In the loop, there is the alpha, the omega and the turning points in between. The seam disappears, slips into endless motion and reveals a new logic—the circumference of a worldview.
—Can’t Stop Won’t Stop: A History of the Hip-Hop Generation by Jeff Chang
Accidentally New Age is always on the lookout for ways that her everyday reading relates, metaphorically or otherwise, to her Yoga. Those of you who know ANA know she really can’t make it a day without talking about spanda—the divine vibration. Fascinated with this idea of perpetual creation and dissolution, ANA looks for it everywhere. Which makes for a pretty satisfying activity since, by definition, it really is everywhere.
It’s in her yoga practice: in the setting of intentions and the transitions within and between poses.
It’s in her work day: in a particularly creative application of editorial style to a sentence that needs a certain bit of polish.
It’s in the news: in the seemingly perpetual expansion of dark matter (shakti?) in the universe.
And it’s in hip hop…or at least in Jeff Chang’s telling of its history. The alpha, the omega, and the turning points in between. What’s not to love about that?

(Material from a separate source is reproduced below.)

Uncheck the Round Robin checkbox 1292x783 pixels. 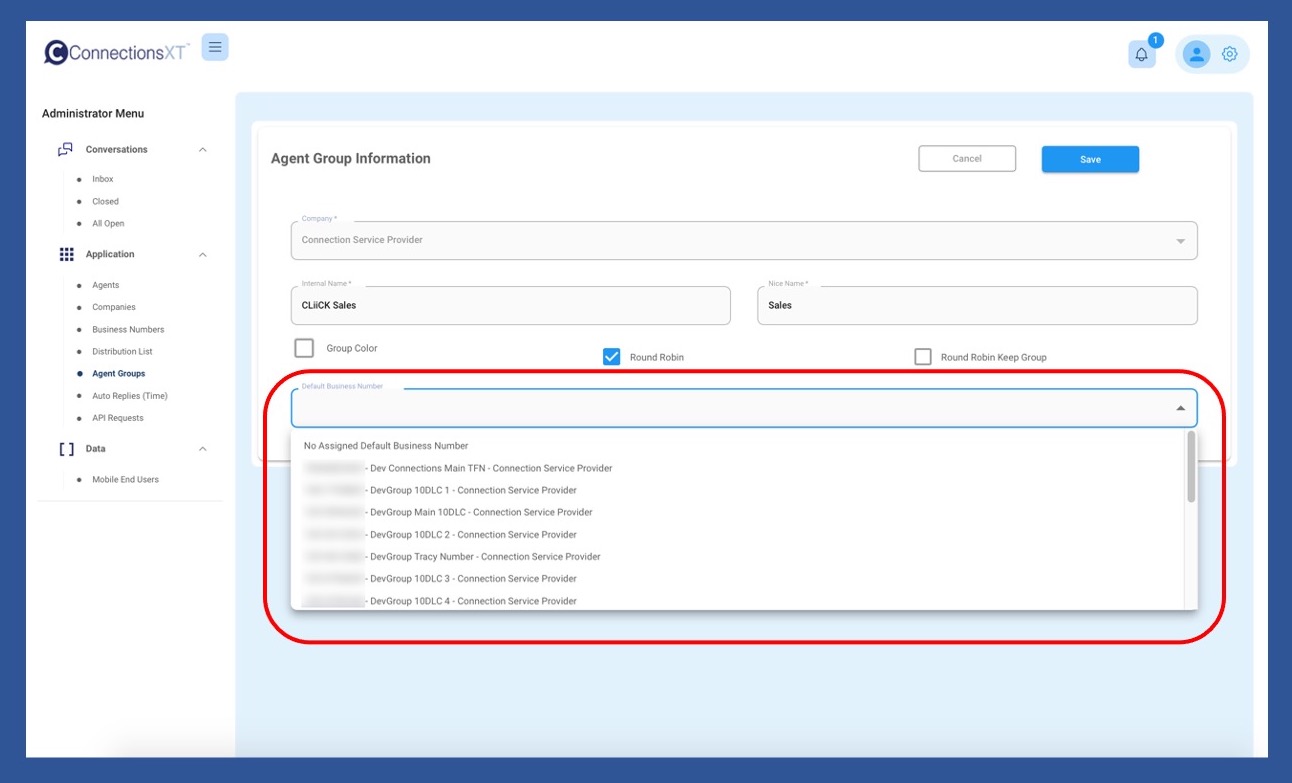[x=612, y=357]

At a recent Anusara intensive, ANA heard John Friend talk about the goddesses Saraswati, Lakshmi, and Kali, and how they relate to creation and dissolution. Saraswati creates order; Lakshmi represents fullness, purna; and Kali is destruction. In an asana practice these three phases would be: setting up the foundation for a pose (Saraswati), finding the full expression of the beauty of that pose (Lakshmi), and then the necessary end of that pose (Kali) before transitioning into the next one.
The alpha, the omega, and the turning points.